**Data for this task:**
*** Block opens ***

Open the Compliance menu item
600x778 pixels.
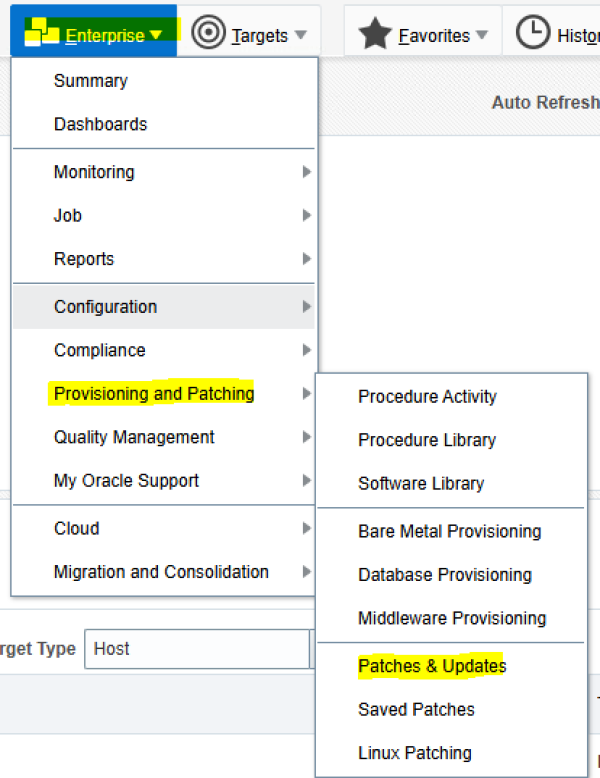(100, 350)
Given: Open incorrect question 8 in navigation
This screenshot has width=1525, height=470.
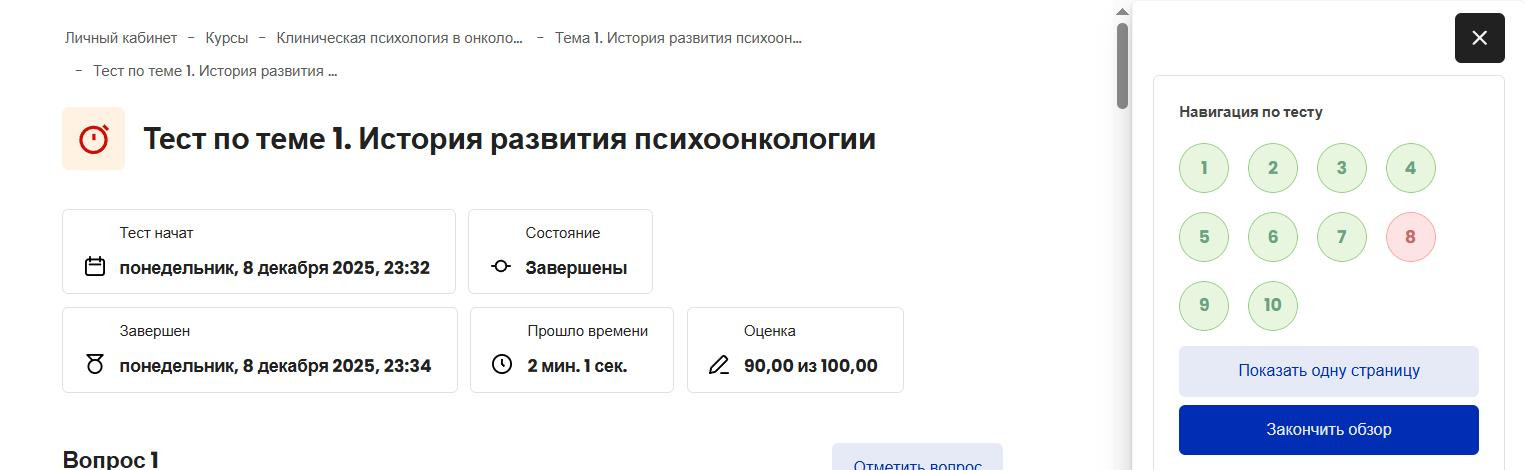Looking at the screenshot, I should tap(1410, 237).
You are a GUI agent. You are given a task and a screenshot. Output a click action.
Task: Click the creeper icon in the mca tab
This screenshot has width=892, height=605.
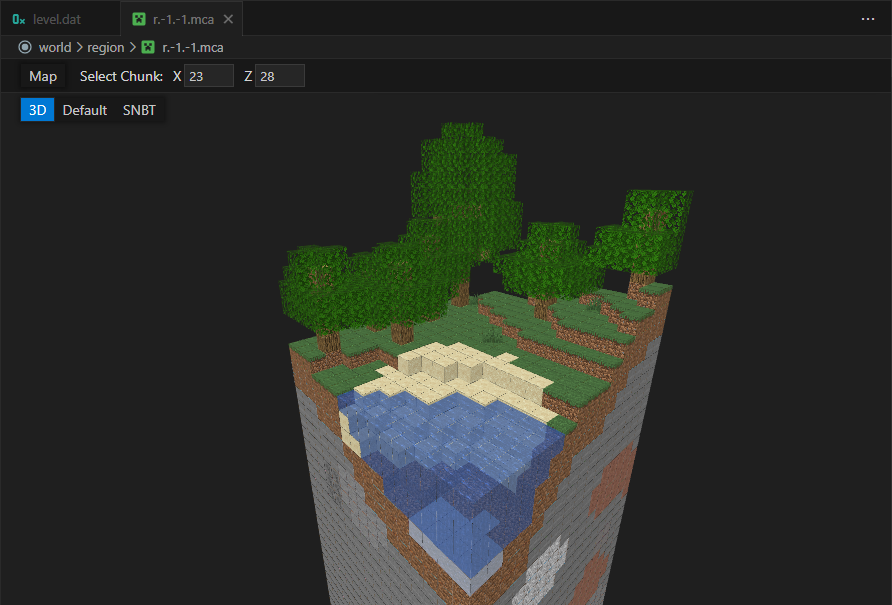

*** Block closes ***

Output the records verbatim, every one of them, and keep the pictures out.

**Answer below:**
Open the Compliance menu item
600x778 pixels.
(100, 350)
Given: Open incorrect question 8 in navigation
This screenshot has width=1525, height=470.
Looking at the screenshot, I should tap(1410, 237).
You are a GUI agent. You are given a task and a screenshot. Output a click action.
Task: Click the creeper icon in the mca tab
This screenshot has width=892, height=605.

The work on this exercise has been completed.